Die Bandbreite an Gefühlen, die bei diesen Tanzerlebnissen entstehen kann, ist ebenso vielfältig. Begonnen hat meine Reise mit den 5 Rhythmen als meine Mama kurz vor ihrem Lebensende stand. Es war für mich der beste Ort, um meine Gefühle der Trauer, der Wut, der Hilflosigkeit und Unausweichlichkeit auszudrücken. Ich konnte in einer Ecke für mich alleine tanzen und ungefiltert und unmittelbar all die Gefühle ausdrücken, für die es keine Worte gab.

Kali-Ma – Chaos Rhythmus
Künstlerin (Sonja Hellman),
Installationen (Andrea Hoess und Angelika Jetzinger)
5 Rhythmen „Tribal Dance“ Workshop, Leitung Silvija und Thierry

 Von diesem Workshop zum Jahresübergang in 2023 ist mir ein Bild besonders im Gedächtnis geblieben.
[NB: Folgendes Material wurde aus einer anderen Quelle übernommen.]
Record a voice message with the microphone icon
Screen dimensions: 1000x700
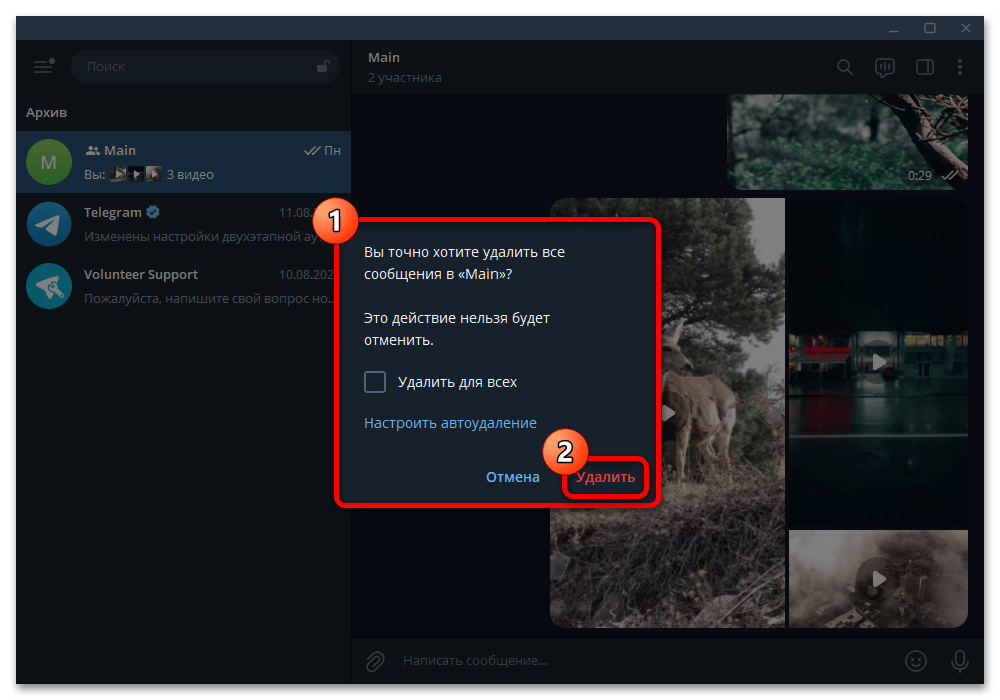pyautogui.click(x=957, y=661)
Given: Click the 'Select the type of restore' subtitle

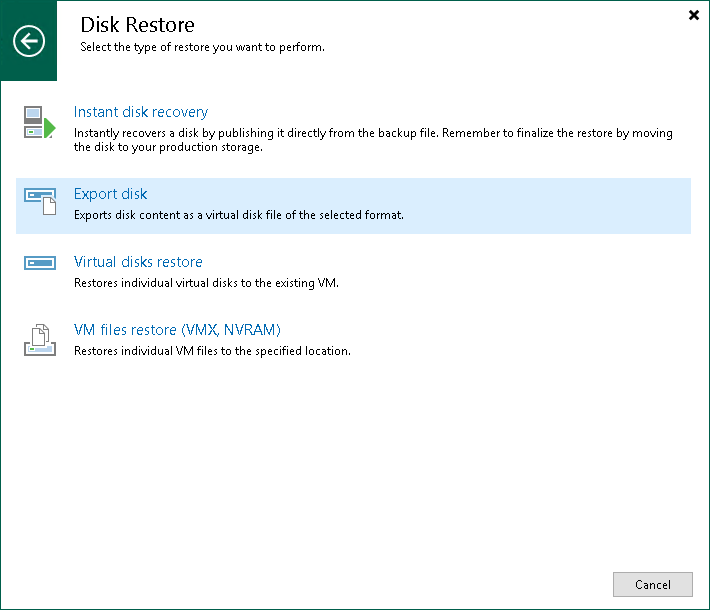Looking at the screenshot, I should click(x=202, y=47).
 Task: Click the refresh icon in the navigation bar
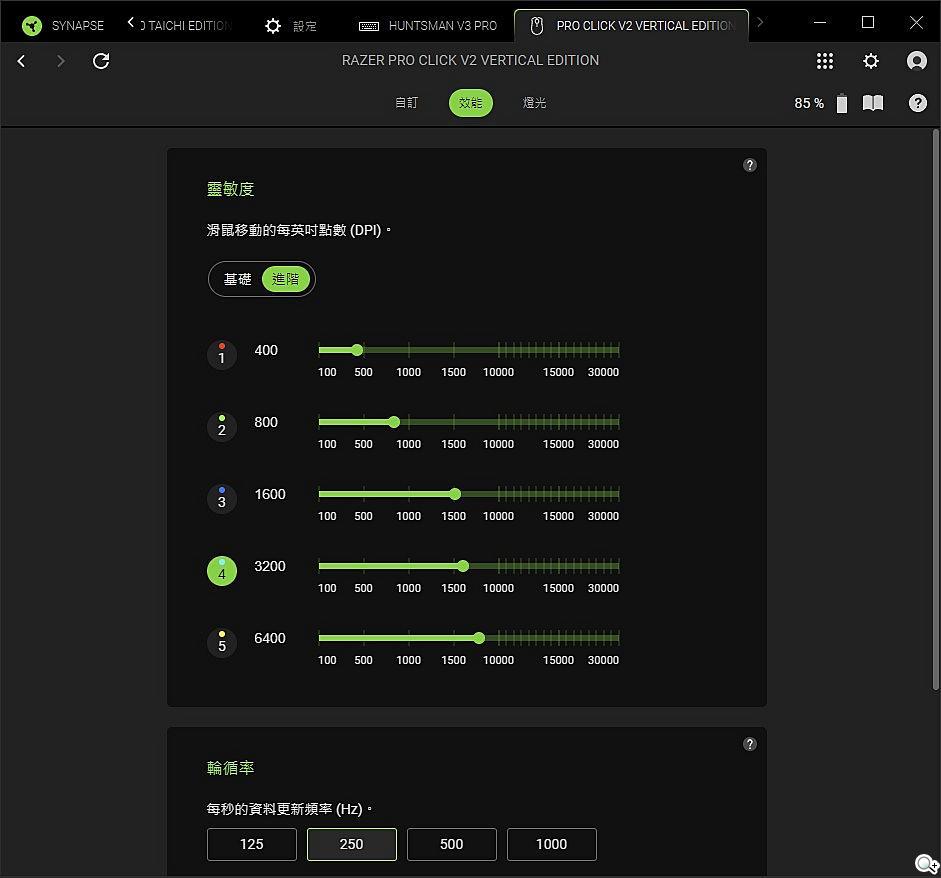101,61
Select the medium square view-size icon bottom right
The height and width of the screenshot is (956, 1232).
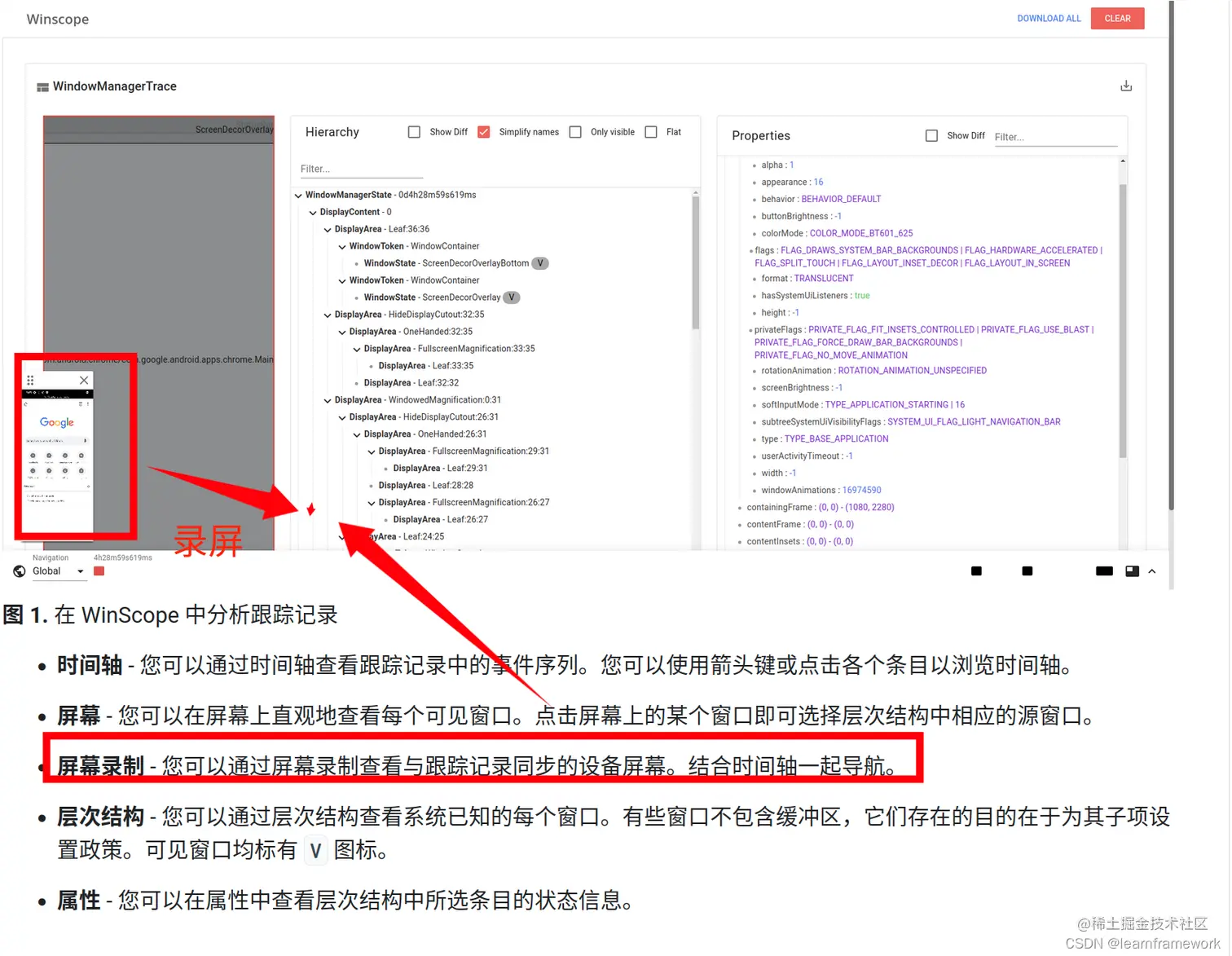tap(1026, 571)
Unsere Lehrerin zeigte der Gruppe ein Foto von zwei großen Elefanten und einem Baby-Elefanten, die unter Wasser schwimmend in türkis-blauem Licht von unten fotografiert worden waren. Was sie dazu sagte berührte mich zutiefst:

„Sogar die größten Lebewesen auf unserem Planeten werden vom Wasser getragen. Die Qualität des Wassers kann auch die schwersten Bürden des Lebens erträglich machen!“

Das Element des Wassers entspricht dem Rhythmus des CHAOS bei den 5 Rhythmen. Wenn wir das Chaos tanzen, dann wollen wir den Kopf frei bekommen und alles Belastende abschütteln. Dazu wird sehr rhythmische und schnelle Musik gespielt, die das Lockern, Loslassen und Schütteln leichter macht. Es hat etwas reinigendes, so wie Wasser.

Die Elefanten-Karawane meiner persönlichen schweren Lasten von früher konnte ich, wie gute alte Bekannte, in diesem Kurs an mir vorüber ziehen lassen. Welche Erleichterung! Sie hatten ihren Schrecken durch das Bewegen im Wasser des Chaos Rhythmus verloren. Es glich eher einer feierlichen Zeremonie.